We met online a month ago, and within moments he called me, and next thing I knew we met and slept with each other. Later he told me he's dating & living with a cancer woman, and thought I knew abt it. At that moment, it was a hit, but as i put thought into it i realized i didn't care and thought it would be just like a booty call, so he left.
Couple of days later i find us flirting thru texts phonecalls, and eventually after a few days he came to my place in the night and it was crazy wild love making. The chemistry in bed, and out of bed is insane. Its like a this big explosion in our minds like we're in 'e' or something.

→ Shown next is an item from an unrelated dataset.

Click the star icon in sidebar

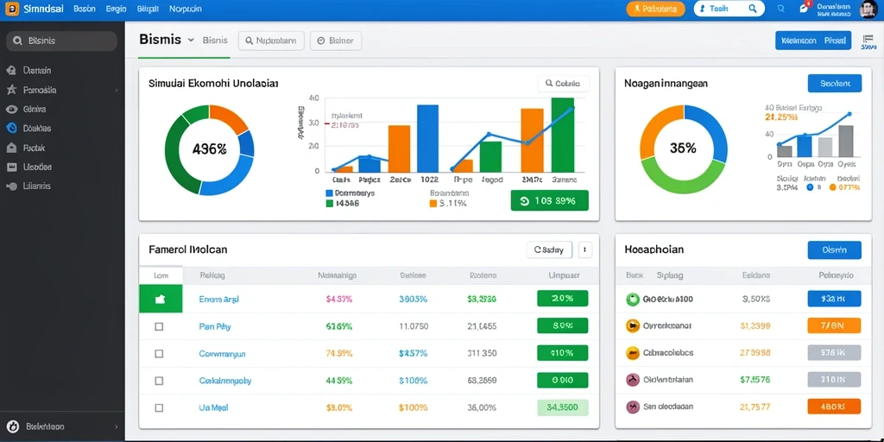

Since then, he's been coming to my place every night, sneaking out of his place at night, and we text each other all day long.
I don't know how he manages to text me all the time, and come over whenever i need him to, even if its at 2am, taking such a big risk with his gf.
I really really really want him. But the fact that he is cheating on his gf does make me realize something may be wrong here. last night i confronted him, and asked him the outcome of all this, and he simply made a joke and said - that one of us would be dead soon if we go on like this. But he was so charming when he said it, I just melted.
He keeps saying why all this didn't happen when we dated earlier, but it nags me that he's still with her.
I don't want to put a condition on him saying I want him to leave his gf, since its a bit early, and scared he might choose otherwise.
I've heard librans and cancerians have a fantastic relationship too but is it better than what leo & librans have? - is he just playing me?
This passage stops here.